「寄り添う影」ルクシアへの不満を持つミリア セレナの決意
野営地の外れ、灯りの届かない岩陰。
ミリアが一人、膝を抱えて座っている。星の光すら冷たく、空気は湿っていた。
しゃくりあげる声が、小さく、震えていた。
誰にも届かない場所で、ミリアは一人、感情をぶちまけていた。
「なんで……私のこと、わかってくれないの……
ルクシア様は、いつも……他の誰かの方ばっかり……」
そのとき、足音。
柔らかいが、躊躇いのない歩み。
岩陰の向こうから現れたのは――セレナだった。
「……隙があるな。ミリア。
泣いてる音、こっちまで聞こえたよ」
ミリアはびくりと肩を震わせた。
「来ないで……」
セレナはミリアの隣に静かに腰を下ろした。
「会いたくない相手が、副官なら同意するけどね」
ミリアが顔を上げる。涙に濡れた頬。
驚いたような表情。
「あいつは“伯爵の犬”というよりはルクシアの番犬だな…(笑)。どれだけうまくやってるように見えても、ルクシアを思って動いてるわけじゃない」
ミリア(震える声で)
「でも……ルクシア様は、あの人を……」
セレナ(目を細めて微笑む。だが冷たい)
「ルクシアはなんだかんだお姫様だからな…私達とは違うんだよ…そういえばミリアもお姫様だったか(笑)」
「私は…違う…」
いや、違わないとセレナは心の中で答えた。
伯爵家の孫…この事実は変わらない。
「まあミリアの気持ちもわかるよ。ずっとルクシアを守ってきたのはミリアだからな…それを忘れてはいないと思うよ。ルクシアは」
「まあ、だって、お姫様だもの。誰かが親切にすれば、信じちゃう。大人のカッコいい男が(笑)それに家柄と血筋はそれなりだからな…

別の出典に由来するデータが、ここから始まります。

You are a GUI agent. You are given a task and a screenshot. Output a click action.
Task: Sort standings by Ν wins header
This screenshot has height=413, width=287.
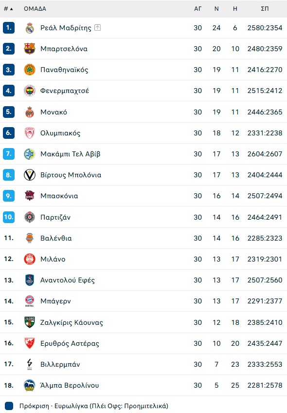(x=216, y=9)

……でも、ミリア、あなたは違う。血筋は血筋だけど中身が違う。ちゃんと“本物”だ。見てればわかる」
ミリアの目が揺れる。
「……私、間違ってないの……?」
セレナ優しくミリアの肩に手を置きながら
「間違ってなんかない。
むしろ正しい。あんたの方が、よほど“真っ直ぐ”だよ。
副官なんて──本当は、いなくなった方がいいのかもしれないね」
その言葉に、ミリアの目がほんの少し、色を取り戻した。
セレナはそれを見て、心の奥で冷笑する。ルクシアはどこをみてるんだと。
──このまま崩れてしまってもいいのか。仲間の信頼も、すべて…
(あの子は所詮お姫様…あんな奴に復讐しようとしていた自分が情けない…今はどうでもいい…仲間の“絆”なんて、壊れてもいい。
それでも…
と思った一緒セレナの思考は戸惑った。
ルクシアの真っ直ぐな性格…屈託のない笑顔…
人を魅了する歌声…
自分には無いもの…
それは失われていいものとは思えなかった…
あいつにはつながりがある。
あいつは生きなきゃいけない存在なんだ…
自分のように繋がりを失ってもいい存在ではない。
あいつを自分のようにしてはいけない。
あいつは戦うべきじゃない。
あいつは歌うべきなんだ。
ミリアやみんなのために…
だから…だから…
決着は私がつける…
セレナは自らの妖精を呼び出した。
妖精の視線はセレナを見つめているようだった。
「カルマを撃て燃やし尽くせ
我が血と肉を持って闇を屠れ明日を開け
大いなる黎明の時が来た」
セレナはそういうと短剣で腕を傷つける。
血がわずかに流れ出す。
血のついた腕を妖精にむかって突き出した。
すると妖精はその腕をまるで飲み込んだかにみえた。
セレナに激痛が走る。
これで妖精とセレナは完全に一体となった。
ルクシア… あなたは、この痛みを知らない…誰も知らない…知ってるのはアイツラだけ…一族の最期は私が始末をつける…
一人と一体に、風が通り抜ける。
だがそれは、あまりに無音で、どこか不吉だった。